== Segment start ==
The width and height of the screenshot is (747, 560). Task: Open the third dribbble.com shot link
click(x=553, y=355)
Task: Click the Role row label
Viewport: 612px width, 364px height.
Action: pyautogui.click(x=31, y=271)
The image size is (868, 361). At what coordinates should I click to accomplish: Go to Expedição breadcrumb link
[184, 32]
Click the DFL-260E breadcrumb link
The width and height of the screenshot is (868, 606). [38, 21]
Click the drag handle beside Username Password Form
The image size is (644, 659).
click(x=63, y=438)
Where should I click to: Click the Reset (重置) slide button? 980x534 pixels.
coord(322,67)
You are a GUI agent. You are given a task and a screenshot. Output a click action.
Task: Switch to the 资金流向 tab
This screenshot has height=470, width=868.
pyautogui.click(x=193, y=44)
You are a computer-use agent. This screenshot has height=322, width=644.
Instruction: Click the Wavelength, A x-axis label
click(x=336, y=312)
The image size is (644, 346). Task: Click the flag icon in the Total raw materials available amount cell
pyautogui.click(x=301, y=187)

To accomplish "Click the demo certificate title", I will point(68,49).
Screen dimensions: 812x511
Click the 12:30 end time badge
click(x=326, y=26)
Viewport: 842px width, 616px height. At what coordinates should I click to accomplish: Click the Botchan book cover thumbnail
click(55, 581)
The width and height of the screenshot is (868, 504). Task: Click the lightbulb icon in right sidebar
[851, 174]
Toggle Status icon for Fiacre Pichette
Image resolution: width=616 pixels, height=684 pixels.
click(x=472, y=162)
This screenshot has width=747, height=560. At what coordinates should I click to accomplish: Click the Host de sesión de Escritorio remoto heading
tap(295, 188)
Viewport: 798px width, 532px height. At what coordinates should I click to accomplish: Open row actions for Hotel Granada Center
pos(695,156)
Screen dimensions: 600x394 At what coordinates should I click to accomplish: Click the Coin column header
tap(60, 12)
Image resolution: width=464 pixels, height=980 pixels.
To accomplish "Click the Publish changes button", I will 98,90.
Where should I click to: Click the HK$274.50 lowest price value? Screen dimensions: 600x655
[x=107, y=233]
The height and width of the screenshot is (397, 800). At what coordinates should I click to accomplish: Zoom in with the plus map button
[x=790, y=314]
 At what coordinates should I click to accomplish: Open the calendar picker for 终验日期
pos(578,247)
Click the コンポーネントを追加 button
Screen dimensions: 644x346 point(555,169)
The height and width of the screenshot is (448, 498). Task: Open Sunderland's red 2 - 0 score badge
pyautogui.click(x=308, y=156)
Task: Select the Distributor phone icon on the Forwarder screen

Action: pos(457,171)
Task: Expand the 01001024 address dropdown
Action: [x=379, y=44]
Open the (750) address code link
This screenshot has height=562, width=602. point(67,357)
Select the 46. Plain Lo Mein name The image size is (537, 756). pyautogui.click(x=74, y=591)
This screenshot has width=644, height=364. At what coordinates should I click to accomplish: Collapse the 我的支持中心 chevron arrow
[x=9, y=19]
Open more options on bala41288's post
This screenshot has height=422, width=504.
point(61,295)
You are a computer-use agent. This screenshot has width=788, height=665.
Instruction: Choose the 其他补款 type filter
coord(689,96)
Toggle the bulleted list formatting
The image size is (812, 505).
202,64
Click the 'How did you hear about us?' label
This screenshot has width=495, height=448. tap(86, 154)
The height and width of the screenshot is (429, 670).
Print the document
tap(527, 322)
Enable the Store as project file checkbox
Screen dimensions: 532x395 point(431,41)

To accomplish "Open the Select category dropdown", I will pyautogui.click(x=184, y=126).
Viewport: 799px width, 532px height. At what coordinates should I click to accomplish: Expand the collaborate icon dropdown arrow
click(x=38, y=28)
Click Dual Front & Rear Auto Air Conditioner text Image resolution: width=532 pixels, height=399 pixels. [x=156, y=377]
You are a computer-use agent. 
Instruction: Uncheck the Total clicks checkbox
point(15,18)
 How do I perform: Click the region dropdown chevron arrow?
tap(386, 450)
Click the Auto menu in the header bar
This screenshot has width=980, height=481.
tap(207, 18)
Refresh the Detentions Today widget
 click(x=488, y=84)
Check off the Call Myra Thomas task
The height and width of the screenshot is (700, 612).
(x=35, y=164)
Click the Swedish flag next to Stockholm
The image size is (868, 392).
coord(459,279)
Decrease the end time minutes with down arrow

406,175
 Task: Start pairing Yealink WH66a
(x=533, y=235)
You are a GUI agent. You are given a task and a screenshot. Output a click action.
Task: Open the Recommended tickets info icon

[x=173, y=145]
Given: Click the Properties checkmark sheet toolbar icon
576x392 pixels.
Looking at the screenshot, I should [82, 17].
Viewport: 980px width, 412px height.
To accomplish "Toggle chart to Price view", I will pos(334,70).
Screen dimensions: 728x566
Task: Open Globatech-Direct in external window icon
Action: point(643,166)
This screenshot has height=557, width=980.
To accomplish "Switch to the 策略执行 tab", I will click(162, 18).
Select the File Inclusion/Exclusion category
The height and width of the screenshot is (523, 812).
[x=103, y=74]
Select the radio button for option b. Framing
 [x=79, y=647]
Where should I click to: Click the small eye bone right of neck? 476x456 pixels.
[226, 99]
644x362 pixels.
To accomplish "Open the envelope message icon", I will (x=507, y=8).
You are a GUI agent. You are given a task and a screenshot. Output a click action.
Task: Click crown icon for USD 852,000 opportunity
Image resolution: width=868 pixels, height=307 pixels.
== Segment end ==
No line may be skipped. Transcribe the listing above exactly.

The width and height of the screenshot is (747, 560). Task: Open the third dribbble.com shot link
click(x=553, y=355)
Task: Click the Role row label
Viewport: 612px width, 364px height.
Action: pyautogui.click(x=31, y=271)
The image size is (868, 361). At what coordinates should I click to accomplish: Go to Expedição breadcrumb link
[184, 32]
Click the DFL-260E breadcrumb link
The width and height of the screenshot is (868, 606). [38, 21]
Click the drag handle beside Username Password Form
The image size is (644, 659).
click(x=63, y=438)
Where should I click to: Click the Reset (重置) slide button? 980x534 pixels.
coord(322,67)
You are a GUI agent. You are given a task and a screenshot. Output a click action.
Task: Switch to the 资金流向 tab
This screenshot has height=470, width=868.
pyautogui.click(x=193, y=44)
You are a computer-use agent. This screenshot has height=322, width=644.
Instruction: Click the Wavelength, A x-axis label
click(x=336, y=312)
The image size is (644, 346). Task: Click the flag icon in the Total raw materials available amount cell
pyautogui.click(x=301, y=187)

To accomplish "Click the demo certificate title", I will point(68,49).
Screen dimensions: 812x511
Click the 12:30 end time badge
click(x=326, y=26)
Viewport: 842px width, 616px height. At what coordinates should I click to accomplish: Click the Botchan book cover thumbnail
click(55, 581)
The width and height of the screenshot is (868, 504). Task: Click the lightbulb icon in right sidebar
[851, 174]
Toggle Status icon for Fiacre Pichette
Image resolution: width=616 pixels, height=684 pixels.
click(x=472, y=162)
This screenshot has width=747, height=560. At what coordinates should I click to accomplish: Click the Host de sesión de Escritorio remoto heading
tap(295, 188)
Viewport: 798px width, 532px height. At what coordinates should I click to accomplish: Open row actions for Hotel Granada Center
pos(695,156)
Screen dimensions: 600x394 At what coordinates should I click to accomplish: Click the Coin column header
tap(60, 12)
Image resolution: width=464 pixels, height=980 pixels.
To accomplish "Click the Publish changes button", I will 98,90.
Where should I click to: Click the HK$274.50 lowest price value? Screen dimensions: 600x655
[x=107, y=233]
The height and width of the screenshot is (397, 800). At what coordinates should I click to accomplish: Zoom in with the plus map button
[x=790, y=314]
 At what coordinates should I click to accomplish: Open the calendar picker for 终验日期
pos(578,247)
Click the コンポーネントを追加 button
Screen dimensions: 644x346 point(555,169)
The height and width of the screenshot is (448, 498). Task: Open Sunderland's red 2 - 0 score badge
pyautogui.click(x=308, y=156)
Task: Select the Distributor phone icon on the Forwarder screen

Action: pos(457,171)
Task: Expand the 01001024 address dropdown
Action: [x=379, y=44]
Open the (750) address code link
This screenshot has height=562, width=602. point(67,357)
Select the 46. Plain Lo Mein name The image size is (537, 756). pyautogui.click(x=74, y=591)
This screenshot has width=644, height=364. At what coordinates should I click to accomplish: Collapse the 我的支持中心 chevron arrow
[x=9, y=19]
Open more options on bala41288's post
This screenshot has height=422, width=504.
point(61,295)
You are a computer-use agent. This screenshot has width=788, height=665.
Instruction: Choose the 其他补款 type filter
coord(689,96)
Toggle the bulleted list formatting
The image size is (812, 505).
202,64
Click the 'How did you hear about us?' label
This screenshot has width=495, height=448. tap(86, 154)
The height and width of the screenshot is (429, 670).
Print the document
tap(527, 322)
Enable the Store as project file checkbox
Screen dimensions: 532x395 point(431,41)

To accomplish "Open the Select category dropdown", I will pyautogui.click(x=184, y=126).
Viewport: 799px width, 532px height. At what coordinates should I click to accomplish: Expand the collaborate icon dropdown arrow
click(x=38, y=28)
Click Dual Front & Rear Auto Air Conditioner text Image resolution: width=532 pixels, height=399 pixels. [x=156, y=377]
You are a computer-use agent. 
Instruction: Uncheck the Total clicks checkbox
point(15,18)
 How do I perform: Click the region dropdown chevron arrow?
tap(386, 450)
Click the Auto menu in the header bar
This screenshot has width=980, height=481.
tap(207, 18)
Refresh the Detentions Today widget
 click(x=488, y=84)
Check off the Call Myra Thomas task
The height and width of the screenshot is (700, 612).
(x=35, y=164)
Click the Swedish flag next to Stockholm
The image size is (868, 392).
coord(459,279)
Decrease the end time minutes with down arrow

406,175
 Task: Start pairing Yealink WH66a
(x=533, y=235)
You are a GUI agent. You are given a task and a screenshot. Output a click action.
Task: Open the Recommended tickets info icon

[x=173, y=145]
Given: Click the Properties checkmark sheet toolbar icon
576x392 pixels.
Looking at the screenshot, I should [82, 17].
Viewport: 980px width, 412px height.
To accomplish "Toggle chart to Price view", I will pos(334,70).
Screen dimensions: 728x566
Task: Open Globatech-Direct in external window icon
Action: point(643,166)
This screenshot has height=557, width=980.
To accomplish "Switch to the 策略执行 tab", I will click(162, 18).
Select the File Inclusion/Exclusion category
The height and width of the screenshot is (523, 812).
[x=103, y=74]
Select the radio button for option b. Framing
 [x=79, y=647]
Where should I click to: Click the small eye bone right of neck? 476x456 pixels.
[226, 99]
644x362 pixels.
To accomplish "Open the envelope message icon", I will (x=507, y=8).
You are a GUI agent. You are given a task and a screenshot. Output a click action.
Task: Click crown icon for USD 852,000 opportunity
Image resolution: width=868 pixels, height=307 pixels.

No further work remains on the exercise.